### TEXT BLOCK
Background: A Helicobacter pylori stool antigen (HpSA) test has been proposed as a valid alternative to the 13C-urea breath test (13C-UBT) for the non-invasive detection of H. pylori infection in primary diagnosis. Published reports show conflicting results with regard to the test's diagnostic accuracy after eradication therapy. The aim of the present study was to assess the diagnostic value of the HpSA test and to determine the optimal discriminating cut-off value in patients following H. pylori eradication therapy.
Method: Stool samples were collected and the 13C-UBT was performed in 113 patients 4-6 weeks after eradication therapy. A validated test protocol for the 13C-UBT was used. Stool specimens were analysed with the Premier Platinum HpSA enzyme immunoassay (EIA). A receiver operator characteristics (ROC) analysis was performed to define the optimal cut-off value on the basis of the results of the 13C-UBT.

### EXERCISE TASKS
A – Could you restate the stool antigen test abstract starting with "Method: Stool samples" and going on through "of the 13C-UBT.", switching "4-6 weeks" to "6-8 weeks"?
B – Can you turn the paragraph of the stool antigen test abstract that begins "Method: Stool samples were collected" into a short list that keeps its main facts?
C – Can you carry on the stool antigen test abstract from the point where it stops?

### PROVIDED INFORMATION
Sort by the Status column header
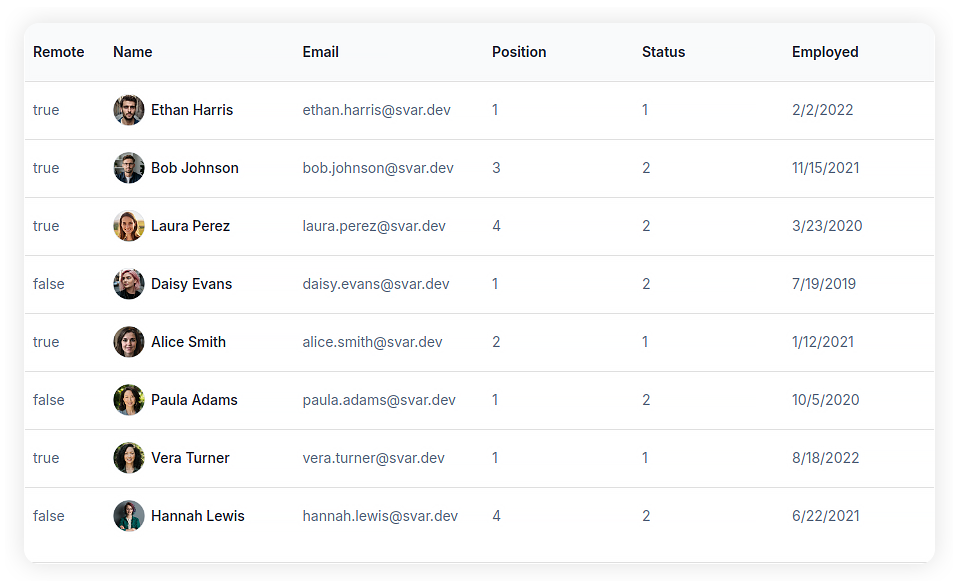This screenshot has width=958, height=588. tap(664, 52)
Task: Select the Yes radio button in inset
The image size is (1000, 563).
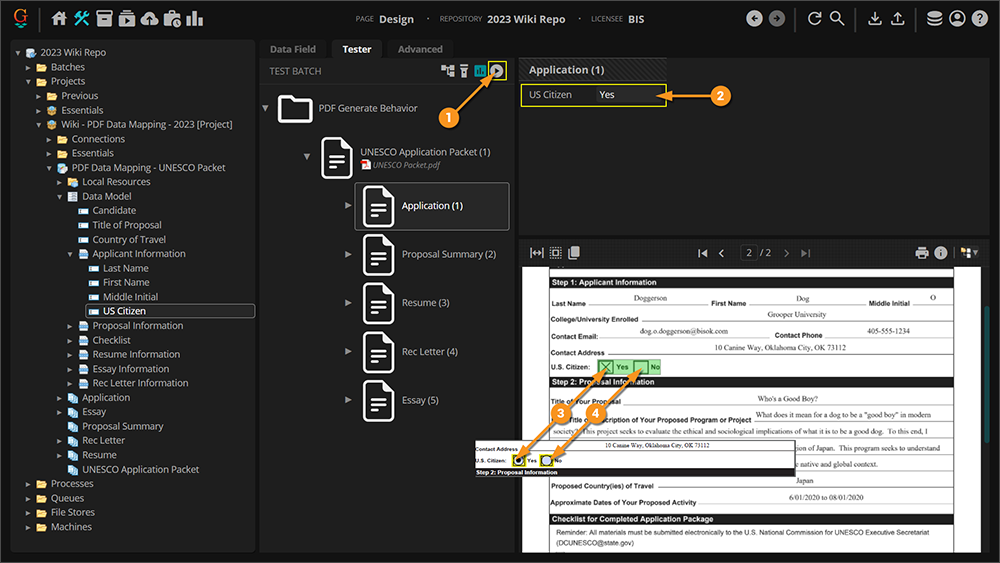Action: click(x=518, y=461)
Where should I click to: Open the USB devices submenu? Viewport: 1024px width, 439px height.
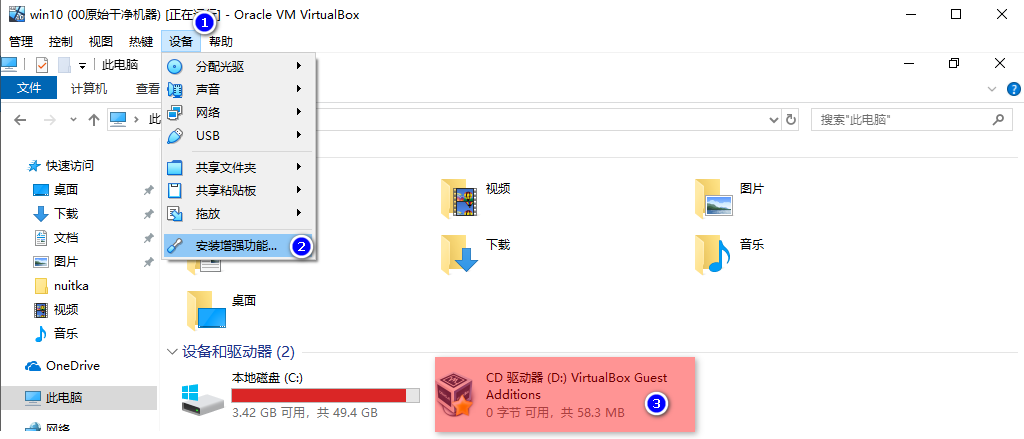(x=238, y=135)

### ANSWERS TO THE PROBLEMS
A –
Method: Stool samples were collected and the 13C-UBT was performed in 113 patients 6-8 weeks after eradication therapy. A validated test protocol for the 13C-UBT was used. Stool specimens were analysed with the Premier Platinum HpSA enzyme immunoassay (EIA). A receiver operator characteristics (ROC) analysis was performed to define the optimal cut-off value on the basis of the results of the 13C-UBT.

B –
- Stool samples were collected from 113 patients, and the 13C-UBT was performed on them 4-6 weeks after eradication therapy.
- The 13C-UBT followed a validated test protocol.
- Stool specimens were analyzed with the Premier Platinum HpSA enzyme immunoassay (EIA).
- A receiver operator characteristics (ROC) analysis set the optimal cut-off value based on the 13C-UBT results.

C –
Results: The results of the 13C-UBT showed that H. pylori eradication was successful in 83/113 (73%) patients. According to the manufacturer, the cut-off value for the HpSA test is 0.14 optical density, but this does not appear to be valid after eradication therapy (sensitivity 76.7%, specificity 98.8%). On the basis of ROC analysis, the optimal cut-off value after therapy was determined to be 0.11 optical density, giving a sensitivity of 93.3% and a specificity of 93.9%.
Conclusion: The HpSA test is a valid test for the assessment of H. pylori status after eradication therapy, provided an adjusted cut-off value is applied.